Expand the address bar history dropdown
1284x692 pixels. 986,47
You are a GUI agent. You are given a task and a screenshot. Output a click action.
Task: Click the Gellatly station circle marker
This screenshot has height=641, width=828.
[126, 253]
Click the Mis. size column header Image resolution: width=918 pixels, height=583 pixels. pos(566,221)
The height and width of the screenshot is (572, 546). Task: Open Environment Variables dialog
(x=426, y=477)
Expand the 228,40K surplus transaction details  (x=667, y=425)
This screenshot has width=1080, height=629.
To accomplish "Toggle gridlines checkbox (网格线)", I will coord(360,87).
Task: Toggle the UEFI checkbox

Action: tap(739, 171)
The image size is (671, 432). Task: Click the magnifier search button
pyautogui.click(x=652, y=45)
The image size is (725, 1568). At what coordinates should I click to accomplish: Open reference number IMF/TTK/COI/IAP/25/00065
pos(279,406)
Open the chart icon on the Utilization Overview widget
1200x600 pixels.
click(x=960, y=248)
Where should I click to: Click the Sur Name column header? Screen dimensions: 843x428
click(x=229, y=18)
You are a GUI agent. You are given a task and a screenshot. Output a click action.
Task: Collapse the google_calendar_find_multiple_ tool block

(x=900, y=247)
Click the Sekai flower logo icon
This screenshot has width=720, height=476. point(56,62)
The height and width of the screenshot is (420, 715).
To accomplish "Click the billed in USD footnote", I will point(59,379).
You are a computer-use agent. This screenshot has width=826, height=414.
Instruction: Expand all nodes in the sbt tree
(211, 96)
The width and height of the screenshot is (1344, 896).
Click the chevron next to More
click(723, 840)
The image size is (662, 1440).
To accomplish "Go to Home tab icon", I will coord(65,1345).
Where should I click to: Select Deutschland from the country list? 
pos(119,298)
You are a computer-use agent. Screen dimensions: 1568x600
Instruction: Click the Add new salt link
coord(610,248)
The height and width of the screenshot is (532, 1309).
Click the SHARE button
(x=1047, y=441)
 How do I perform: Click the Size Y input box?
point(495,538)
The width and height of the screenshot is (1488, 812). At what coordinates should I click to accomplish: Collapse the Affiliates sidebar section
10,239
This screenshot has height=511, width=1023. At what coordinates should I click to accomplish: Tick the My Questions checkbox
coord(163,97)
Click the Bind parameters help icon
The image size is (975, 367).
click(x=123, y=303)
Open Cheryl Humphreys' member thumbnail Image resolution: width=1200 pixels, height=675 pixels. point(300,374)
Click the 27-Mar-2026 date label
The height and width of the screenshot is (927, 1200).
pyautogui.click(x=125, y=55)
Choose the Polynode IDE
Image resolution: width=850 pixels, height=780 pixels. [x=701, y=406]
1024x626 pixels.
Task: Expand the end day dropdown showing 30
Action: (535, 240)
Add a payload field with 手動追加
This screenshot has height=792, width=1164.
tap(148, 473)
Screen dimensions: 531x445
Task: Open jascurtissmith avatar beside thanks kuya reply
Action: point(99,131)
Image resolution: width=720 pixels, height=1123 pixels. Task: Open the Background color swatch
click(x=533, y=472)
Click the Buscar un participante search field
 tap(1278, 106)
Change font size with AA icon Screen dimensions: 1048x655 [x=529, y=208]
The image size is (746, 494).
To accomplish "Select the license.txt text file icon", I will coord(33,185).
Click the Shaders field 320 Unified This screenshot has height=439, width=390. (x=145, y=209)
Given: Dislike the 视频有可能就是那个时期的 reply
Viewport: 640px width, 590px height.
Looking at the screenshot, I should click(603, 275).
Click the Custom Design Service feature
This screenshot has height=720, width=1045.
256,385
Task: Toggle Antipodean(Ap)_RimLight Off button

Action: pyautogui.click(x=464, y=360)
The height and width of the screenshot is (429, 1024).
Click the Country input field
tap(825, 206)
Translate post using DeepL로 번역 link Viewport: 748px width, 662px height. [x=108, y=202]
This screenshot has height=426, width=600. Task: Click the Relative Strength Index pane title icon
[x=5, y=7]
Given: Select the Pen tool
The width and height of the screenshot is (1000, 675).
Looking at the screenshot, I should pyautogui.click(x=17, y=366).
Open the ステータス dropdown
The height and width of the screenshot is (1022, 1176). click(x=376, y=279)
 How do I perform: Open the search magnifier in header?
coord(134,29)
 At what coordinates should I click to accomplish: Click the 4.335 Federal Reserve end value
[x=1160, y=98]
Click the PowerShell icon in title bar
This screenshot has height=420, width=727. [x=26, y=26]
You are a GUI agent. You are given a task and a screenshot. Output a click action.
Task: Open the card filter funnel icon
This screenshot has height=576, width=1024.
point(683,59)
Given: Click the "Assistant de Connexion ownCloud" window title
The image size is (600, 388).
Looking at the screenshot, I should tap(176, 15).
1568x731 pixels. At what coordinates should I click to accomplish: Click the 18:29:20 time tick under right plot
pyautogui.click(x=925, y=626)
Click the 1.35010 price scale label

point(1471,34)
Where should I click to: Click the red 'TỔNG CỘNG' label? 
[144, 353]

********

Word for word, give the records again.

* [OUTPUT OF THE TASK]
Expand the address bar history dropdown
1284x692 pixels. 986,47
You are a GUI agent. You are given a task and a screenshot. Output a click action.
Task: Click the Gellatly station circle marker
This screenshot has height=641, width=828.
[126, 253]
Click the Mis. size column header Image resolution: width=918 pixels, height=583 pixels. pos(566,221)
The height and width of the screenshot is (572, 546). Task: Open Environment Variables dialog
(x=426, y=477)
Expand the 228,40K surplus transaction details  (x=667, y=425)
This screenshot has width=1080, height=629.
To accomplish "Toggle gridlines checkbox (网格线)", I will coord(360,87).
Task: Toggle the UEFI checkbox

Action: tap(739, 171)
The image size is (671, 432). Task: Click the magnifier search button
pyautogui.click(x=652, y=45)
The image size is (725, 1568). At what coordinates should I click to accomplish: Open reference number IMF/TTK/COI/IAP/25/00065
pos(279,406)
Open the chart icon on the Utilization Overview widget
1200x600 pixels.
click(x=960, y=248)
Where should I click to: Click the Sur Name column header? Screen dimensions: 843x428
click(x=229, y=18)
You are a GUI agent. You are given a task and a screenshot. Output a click action.
Task: Collapse the google_calendar_find_multiple_ tool block

(x=900, y=247)
Click the Sekai flower logo icon
This screenshot has width=720, height=476. point(56,62)
The height and width of the screenshot is (420, 715).
To accomplish "Click the billed in USD footnote", I will point(59,379).
You are a computer-use agent. This screenshot has width=826, height=414.
Instruction: Expand all nodes in the sbt tree
(211, 96)
The width and height of the screenshot is (1344, 896).
Click the chevron next to More
click(723, 840)
The image size is (662, 1440).
To accomplish "Go to Home tab icon", I will coord(65,1345).
Where should I click to: Select Deutschland from the country list? 
pos(119,298)
You are a computer-use agent. Screen dimensions: 1568x600
Instruction: Click the Add new salt link
coord(610,248)
The height and width of the screenshot is (532, 1309).
Click the SHARE button
(x=1047, y=441)
 How do I perform: Click the Size Y input box?
point(495,538)
The width and height of the screenshot is (1488, 812). At what coordinates should I click to accomplish: Collapse the Affiliates sidebar section
10,239
This screenshot has height=511, width=1023. At what coordinates should I click to accomplish: Tick the My Questions checkbox
coord(163,97)
Click the Bind parameters help icon
The image size is (975, 367).
click(x=123, y=303)
Open Cheryl Humphreys' member thumbnail Image resolution: width=1200 pixels, height=675 pixels. point(300,374)
Click the 27-Mar-2026 date label
The height and width of the screenshot is (927, 1200).
pyautogui.click(x=125, y=55)
Choose the Polynode IDE
Image resolution: width=850 pixels, height=780 pixels. [x=701, y=406]
1024x626 pixels.
Task: Expand the end day dropdown showing 30
Action: (535, 240)
Add a payload field with 手動追加
This screenshot has height=792, width=1164.
tap(148, 473)
Screen dimensions: 531x445
Task: Open jascurtissmith avatar beside thanks kuya reply
Action: point(99,131)
Image resolution: width=720 pixels, height=1123 pixels. Task: Open the Background color swatch
click(x=533, y=472)
Click the Buscar un participante search field
 tap(1278, 106)
Change font size with AA icon Screen dimensions: 1048x655 [x=529, y=208]
The image size is (746, 494).
To accomplish "Select the license.txt text file icon", I will coord(33,185).
Click the Shaders field 320 Unified This screenshot has height=439, width=390. (x=145, y=209)
Given: Dislike the 视频有可能就是那个时期的 reply
Viewport: 640px width, 590px height.
Looking at the screenshot, I should click(603, 275).
Click the Custom Design Service feature
This screenshot has height=720, width=1045.
256,385
Task: Toggle Antipodean(Ap)_RimLight Off button

Action: pyautogui.click(x=464, y=360)
The height and width of the screenshot is (429, 1024).
Click the Country input field
tap(825, 206)
Translate post using DeepL로 번역 link Viewport: 748px width, 662px height. [x=108, y=202]
This screenshot has height=426, width=600. Task: Click the Relative Strength Index pane title icon
[x=5, y=7]
Given: Select the Pen tool
The width and height of the screenshot is (1000, 675).
Looking at the screenshot, I should pyautogui.click(x=17, y=366).
Open the ステータス dropdown
The height and width of the screenshot is (1022, 1176). click(x=376, y=279)
 How do I perform: Open the search magnifier in header?
coord(134,29)
 At what coordinates should I click to accomplish: Click the 4.335 Federal Reserve end value
[x=1160, y=98]
Click the PowerShell icon in title bar
This screenshot has height=420, width=727. [x=26, y=26]
You are a GUI agent. You are given a task and a screenshot. Output a click action.
Task: Open the card filter funnel icon
This screenshot has height=576, width=1024.
point(683,59)
Given: Click the "Assistant de Connexion ownCloud" window title
The image size is (600, 388).
Looking at the screenshot, I should tap(176, 15).
1568x731 pixels. At what coordinates should I click to accomplish: Click the 18:29:20 time tick under right plot
pyautogui.click(x=925, y=626)
Click the 1.35010 price scale label

point(1471,34)
Where should I click to: Click the red 'TỔNG CỘNG' label? 
[144, 353]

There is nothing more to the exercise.